### Goal
Copy the records below, replacing every "GUI agent" with "screen assistant" and leaving everything else unchanged.

### Provided data
►

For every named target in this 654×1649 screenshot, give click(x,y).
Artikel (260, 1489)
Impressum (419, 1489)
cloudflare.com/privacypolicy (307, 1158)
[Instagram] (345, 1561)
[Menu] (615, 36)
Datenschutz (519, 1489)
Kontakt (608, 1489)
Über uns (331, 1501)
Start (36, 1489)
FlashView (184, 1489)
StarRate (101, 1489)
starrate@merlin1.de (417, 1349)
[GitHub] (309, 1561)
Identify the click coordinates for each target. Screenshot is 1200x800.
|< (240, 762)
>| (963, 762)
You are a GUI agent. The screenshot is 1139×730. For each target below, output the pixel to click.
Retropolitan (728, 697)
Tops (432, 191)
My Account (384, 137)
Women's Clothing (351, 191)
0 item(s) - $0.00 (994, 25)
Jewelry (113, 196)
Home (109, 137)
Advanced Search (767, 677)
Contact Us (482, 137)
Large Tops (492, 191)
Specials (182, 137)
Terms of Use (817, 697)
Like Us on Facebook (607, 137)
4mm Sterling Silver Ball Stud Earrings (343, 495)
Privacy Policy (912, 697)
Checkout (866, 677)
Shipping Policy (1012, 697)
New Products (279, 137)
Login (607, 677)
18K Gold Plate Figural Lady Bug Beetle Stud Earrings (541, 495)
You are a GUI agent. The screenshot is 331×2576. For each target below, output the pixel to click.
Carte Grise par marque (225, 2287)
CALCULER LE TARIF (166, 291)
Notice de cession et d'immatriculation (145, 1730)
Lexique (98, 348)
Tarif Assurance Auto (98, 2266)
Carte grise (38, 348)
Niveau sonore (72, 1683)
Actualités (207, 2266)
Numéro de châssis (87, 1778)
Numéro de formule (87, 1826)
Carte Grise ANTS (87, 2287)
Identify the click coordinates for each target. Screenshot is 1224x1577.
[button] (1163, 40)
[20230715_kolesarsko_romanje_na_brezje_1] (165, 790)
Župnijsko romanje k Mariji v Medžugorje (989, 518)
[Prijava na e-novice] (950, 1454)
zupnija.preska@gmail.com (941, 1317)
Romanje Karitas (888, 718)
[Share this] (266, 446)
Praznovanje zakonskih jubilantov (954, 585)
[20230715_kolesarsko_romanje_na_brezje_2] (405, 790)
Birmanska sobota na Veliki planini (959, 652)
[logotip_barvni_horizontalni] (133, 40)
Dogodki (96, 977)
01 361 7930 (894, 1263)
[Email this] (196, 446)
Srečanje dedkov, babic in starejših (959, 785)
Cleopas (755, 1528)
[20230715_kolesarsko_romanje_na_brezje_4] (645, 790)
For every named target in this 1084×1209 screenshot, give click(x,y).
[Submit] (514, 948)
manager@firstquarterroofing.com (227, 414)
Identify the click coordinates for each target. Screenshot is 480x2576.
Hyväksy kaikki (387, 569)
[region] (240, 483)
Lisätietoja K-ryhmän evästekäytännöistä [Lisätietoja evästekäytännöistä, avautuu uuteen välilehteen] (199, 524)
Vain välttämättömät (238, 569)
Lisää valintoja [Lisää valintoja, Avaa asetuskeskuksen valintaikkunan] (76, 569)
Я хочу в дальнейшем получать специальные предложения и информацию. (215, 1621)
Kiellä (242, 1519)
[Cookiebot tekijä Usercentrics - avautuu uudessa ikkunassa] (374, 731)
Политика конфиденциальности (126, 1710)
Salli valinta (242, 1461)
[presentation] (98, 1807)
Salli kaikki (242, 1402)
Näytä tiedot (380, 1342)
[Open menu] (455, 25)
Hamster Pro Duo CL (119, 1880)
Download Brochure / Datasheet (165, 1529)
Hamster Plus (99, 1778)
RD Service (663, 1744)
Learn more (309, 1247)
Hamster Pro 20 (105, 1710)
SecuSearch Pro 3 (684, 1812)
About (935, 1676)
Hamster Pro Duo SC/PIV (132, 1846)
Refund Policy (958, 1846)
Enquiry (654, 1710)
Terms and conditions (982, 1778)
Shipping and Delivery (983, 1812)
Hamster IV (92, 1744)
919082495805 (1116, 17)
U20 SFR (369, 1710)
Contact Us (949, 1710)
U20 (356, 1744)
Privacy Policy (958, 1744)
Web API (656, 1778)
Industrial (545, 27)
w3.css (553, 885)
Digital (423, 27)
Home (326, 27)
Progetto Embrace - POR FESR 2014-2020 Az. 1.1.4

◄

### Written reply
For every named target in this 654×1649 screenshot, give click(x,y).
Artikel (260, 1489)
Impressum (419, 1489)
cloudflare.com/privacypolicy (307, 1158)
[Instagram] (345, 1561)
[Menu] (615, 36)
Datenschutz (519, 1489)
Kontakt (608, 1489)
Über uns (331, 1501)
Start (36, 1489)
FlashView (184, 1489)
StarRate (101, 1489)
starrate@merlin1.de (417, 1349)
[GitHub] (309, 1561)
Identify the click coordinates for each target. Screenshot is 1200x800.
|< (240, 762)
>| (963, 762)
You are a screen assistant. The screenshot is 1139×730. For each target below, output the pixel to click.
Retropolitan (728, 697)
Tops (432, 191)
My Account (384, 137)
Women's Clothing (351, 191)
0 item(s) - $0.00 (994, 25)
Jewelry (113, 196)
Home (109, 137)
Advanced Search (767, 677)
Contact Us (482, 137)
Large Tops (492, 191)
Specials (182, 137)
Terms of Use (817, 697)
Like Us on Facebook (607, 137)
4mm Sterling Silver Ball Stud Earrings (343, 495)
Privacy Policy (912, 697)
Checkout (866, 677)
Shipping Policy (1012, 697)
New Products (279, 137)
Login (607, 677)
18K Gold Plate Figural Lady Bug Beetle Stud Earrings (541, 495)
You are a screen assistant. The screenshot is 331×2576. For each target below, output the pixel to click.
Carte Grise par marque (225, 2287)
CALCULER LE TARIF (166, 291)
Notice de cession et d'immatriculation (145, 1730)
Lexique (98, 348)
Tarif Assurance Auto (98, 2266)
Carte grise (38, 348)
Niveau sonore (72, 1683)
Actualités (207, 2266)
Numéro de châssis (87, 1778)
Numéro de formule (87, 1826)
Carte Grise ANTS (87, 2287)
Identify the click coordinates for each target. Screenshot is 1224x1577.
[button] (1163, 40)
[20230715_kolesarsko_romanje_na_brezje_1] (165, 790)
Župnijsko romanje k Mariji v Medžugorje (989, 518)
[Prijava na e-novice] (950, 1454)
zupnija.preska@gmail.com (941, 1317)
Romanje Karitas (888, 718)
[Share this] (266, 446)
Praznovanje zakonskih jubilantov (954, 585)
[20230715_kolesarsko_romanje_na_brezje_2] (405, 790)
Birmanska sobota na Veliki planini (959, 652)
[logotip_barvni_horizontalni] (133, 40)
Dogodki (96, 977)
01 361 7930 (894, 1263)
[Email this] (196, 446)
Srečanje dedkov, babic in starejših (959, 785)
Cleopas (755, 1528)
[20230715_kolesarsko_romanje_na_brezje_4] (645, 790)
For every named target in this 1084×1209 screenshot, give click(x,y).
[Submit] (514, 948)
manager@firstquarterroofing.com (227, 414)
Identify the click coordinates for each target. Screenshot is 480x2576.
Hyväksy kaikki (387, 569)
[region] (240, 483)
Lisätietoja K-ryhmän evästekäytännöistä [Lisätietoja evästekäytännöistä, avautuu uuteen välilehteen] (199, 524)
Vain välttämättömät (238, 569)
Lisää valintoja [Lisää valintoja, Avaa asetuskeskuksen valintaikkunan] (76, 569)
Я хочу в дальнейшем получать специальные предложения и информацию. (215, 1621)
Kiellä (242, 1519)
[Cookiebot tekijä Usercentrics - avautuu uudessa ikkunassa] (374, 731)
Политика конфиденциальности (126, 1710)
Salli valinta (242, 1461)
[presentation] (98, 1807)
Salli kaikki (242, 1402)
Näytä tiedot (380, 1342)
[Open menu] (455, 25)
Hamster Pro Duo CL (119, 1880)
Download Brochure / Datasheet (165, 1529)
Hamster Plus (99, 1778)
RD Service (663, 1744)
Learn more (309, 1247)
Hamster Pro 20 (105, 1710)
SecuSearch Pro 3 (684, 1812)
About (935, 1676)
Hamster Pro Duo SC/PIV (132, 1846)
Refund Policy (958, 1846)
Enquiry (654, 1710)
Terms and conditions (982, 1778)
Shipping and Delivery (983, 1812)
Hamster IV (92, 1744)
919082495805 (1116, 17)
U20 SFR (369, 1710)
Contact Us (949, 1710)
U20 (356, 1744)
Privacy Policy (958, 1744)
Web API (656, 1778)
Industrial (545, 27)
w3.css (553, 885)
Digital (423, 27)
Home (326, 27)
Progetto Embrace - POR FESR 2014-2020 Az. 1.1.4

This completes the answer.